Existe una poderosa dinámica urbana entre las calles de Manhattan y el High Line, un reino cívico en capas que se ha desarrollado a lo largo de generaciones y en muchas iteraciones. El proyecto 520 West 28th, el primero de Zaha Hadid Architects en Nueva York, transmite esta relación contextual, aplicando nuevas ideas y conceptos para crear la última evolución de la rica historia de este contexto.

En el edificio de vivienda registrado por los fotógrafos Hufton + Crow, los niveles divididos del diseño definen espacios de vida variados y hacen eco de las múltiples capas de espacio cívico en la Calle 28 y la línea elevada del parque High Line. Estos niveles divididos se expresan dentro de los galones entrelazados de la fachada de acero hecha a mano de 520 West 28th que lleva el espíritu del pasado industrial de Chelsea; su mano de obra detallada continúa la venerable tradición dentro de la arquitectura histórica de Nueva York de mejorar el ámbito público.

Diseñada y construida con una comprensión práctica de las cualidades materiales y las técnicas de fabricación, la fachada transmite la atención a los detalles evidentes en 520 West 28th, pulida y teñida a mano para sintonizar con las estructuras adyacentes de High Line y su vecindario.

El 520 West 28th tiene 11 plantas alberga 39 residencias con techos artesonados de 11 pies, interiores a medida que incorporan cocinas Boffi de Zaha Hadid Design y tecnologías integradas que incluyen estacionamiento con valet y almacenamiento automático.

Con múltiples núcleos para dar a la mayoría de las residencias vestíbulos de ascensores privados, las comodidades del 520 West 28th incluyen un nivel de bienestar con spa y piscina de entrenamiento de 23 metros iluminada por el cielo, jardín de esculturas y sala de entretenimiento con cine IMAX.
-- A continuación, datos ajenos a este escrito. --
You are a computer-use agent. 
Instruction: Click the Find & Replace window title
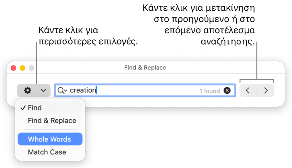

Dentro de una comunidad establecida de más de 350 galerías de arte que ha visto la transformación de High Line de una línea ferroviaria de carga abandonada a un parque público, el 520 West 28th representa el compromiso de mantener el carácter distintivo de un vecindario; creando un edificio con su propia presencia arquitectónica, sin embargo, integrándose a la historia del entorno urbano.